━━━━━ Text section
As a true freshman at Ohio State in 2019, Wilson played in all 14 games and had 30 receptions for 432 yards and five touchdowns. Entering 2020, he was moved from an outside receiver to slot receiver. On November 21, 2020, Wilson became the second player in school history to record four straight games with at least 100 yards receiving. Wilson opted out of the 2022 Rose Bowl to focus on preparing for the 2022 NFL draft.

==Professional career==

Wilson was drafted in the first round with the 10th overall by the New York Jets in the 2022 NFL draft. The Jets used the selection that was previously obtained in a 2020 trade that sent Jamal Adams to the Seattle Seahawks. He made his NFL debut in Week 1 against the Baltimore Ravens. In Week 2, against the Cleveland Browns, he recorded his first two NFL touchdowns as part of an eight-reception, 102-yard performance in the 31–30 victory. In Week 8, against the New England Patriots, he had six receptions for 115 receiving yards in the 22–17 loss. In Week 12, against the Chicago Bears, he had two receiving touchdowns in the 31–10 victory. In Week 13, against the Minnesota Vikings, he had eight receptions for 162 receiving yards in the 27–22 loss. He finished his rookie season with 83 receptions for 1,103 receiving yards and four receiving touchdowns. He set franchise rookie records for receptions and receiving yards in a single season. He was named to the PFWA All-Rookie Team.
━━━━━━━━━━
= Exercise requirements =
(1) Update the text on Wilson's football career: give the stretch from "As a true freshman" through "for the 2022 NFL draft." again, replacing "slot receiver" with "inside receiver".
(2) According to the text on Wilson's football career, which team did Jamal Adams go to in the 2020 trade?
(3) Continue the text on Wilson's football career from its last sentence.
━━━━━ Dataset entries
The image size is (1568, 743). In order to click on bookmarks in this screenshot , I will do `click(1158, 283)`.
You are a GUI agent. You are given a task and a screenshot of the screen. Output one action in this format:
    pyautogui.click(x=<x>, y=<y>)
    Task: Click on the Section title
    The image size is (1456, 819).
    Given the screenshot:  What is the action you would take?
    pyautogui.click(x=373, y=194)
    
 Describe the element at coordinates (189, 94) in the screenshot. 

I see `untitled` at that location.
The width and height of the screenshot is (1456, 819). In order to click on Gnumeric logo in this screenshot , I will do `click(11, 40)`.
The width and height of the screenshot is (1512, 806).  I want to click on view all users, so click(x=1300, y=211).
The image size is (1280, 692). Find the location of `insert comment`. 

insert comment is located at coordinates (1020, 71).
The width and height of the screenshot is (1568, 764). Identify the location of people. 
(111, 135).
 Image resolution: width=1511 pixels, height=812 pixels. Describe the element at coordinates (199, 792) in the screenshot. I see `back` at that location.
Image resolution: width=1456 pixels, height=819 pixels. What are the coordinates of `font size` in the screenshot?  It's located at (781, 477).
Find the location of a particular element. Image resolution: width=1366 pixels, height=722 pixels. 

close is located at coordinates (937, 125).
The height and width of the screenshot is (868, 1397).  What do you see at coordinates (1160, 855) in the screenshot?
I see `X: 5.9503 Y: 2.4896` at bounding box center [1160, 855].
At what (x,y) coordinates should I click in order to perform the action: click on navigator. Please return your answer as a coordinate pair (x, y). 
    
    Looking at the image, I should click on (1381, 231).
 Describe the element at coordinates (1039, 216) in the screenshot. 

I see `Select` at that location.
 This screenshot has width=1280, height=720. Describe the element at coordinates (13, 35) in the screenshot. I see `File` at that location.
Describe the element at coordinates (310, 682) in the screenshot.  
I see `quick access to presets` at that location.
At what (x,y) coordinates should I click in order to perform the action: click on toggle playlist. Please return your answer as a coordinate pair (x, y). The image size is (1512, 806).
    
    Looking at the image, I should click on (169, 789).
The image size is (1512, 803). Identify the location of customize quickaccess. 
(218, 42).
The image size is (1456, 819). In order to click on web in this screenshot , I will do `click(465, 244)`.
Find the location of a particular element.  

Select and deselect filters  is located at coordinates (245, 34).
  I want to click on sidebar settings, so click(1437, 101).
━━━━━━━━━━
= Answers for each item =
(1)
As a true freshman at Ohio State in 2019, Wilson played in all 14 games and had 30 receptions for 432 yards and five touchdowns. Entering 2020, he was moved from an outside receiver to inside receiver. On November 21, 2020, Wilson became the second player in school history to record four straight games with at least 100 yards receiving. Wilson opted out of the 2022 Rose Bowl to focus on preparing for the 2022 NFL draft.

(2) The Seattle Seahawks.

(3)
On February 9, 2023, Wilson was awarded the Associated Press NFL Offensive Rookie of the Year. Wilson started all 17 games in the 2023 season. He finished with 95 receptions for 1,042 yards and three touchdowns.

On January 9, 2024, Wilson changed his jersey number from 17 to 5, the number he used in college. The number 5 was originally worn by punter Thomas Morstead.

In Week 9 of the 2024 season, Wilson had nine catches for 90 yards and two touchdowns in a 21–13 win over the Houston Texans, earning AFC Offensive Player of the Week. In the 2024 season, Wilson recorded 101 receptions for 1,104 yards and seven touchdowns.

On April 21, 2025, the Jets picked up the fifth-year option on Wilson's contract. On July 14, Wilson signed a four-year, $130 million contract extension with the Jets. On November 13, he was placed on injured reserve due to a knee sprain. On December 19, head coach Aaron Glenn confirmed that Wilson would be shut down for the remainder of the season. He finished the 2025 season with 36 receptions for 395 yards and four touchdowns.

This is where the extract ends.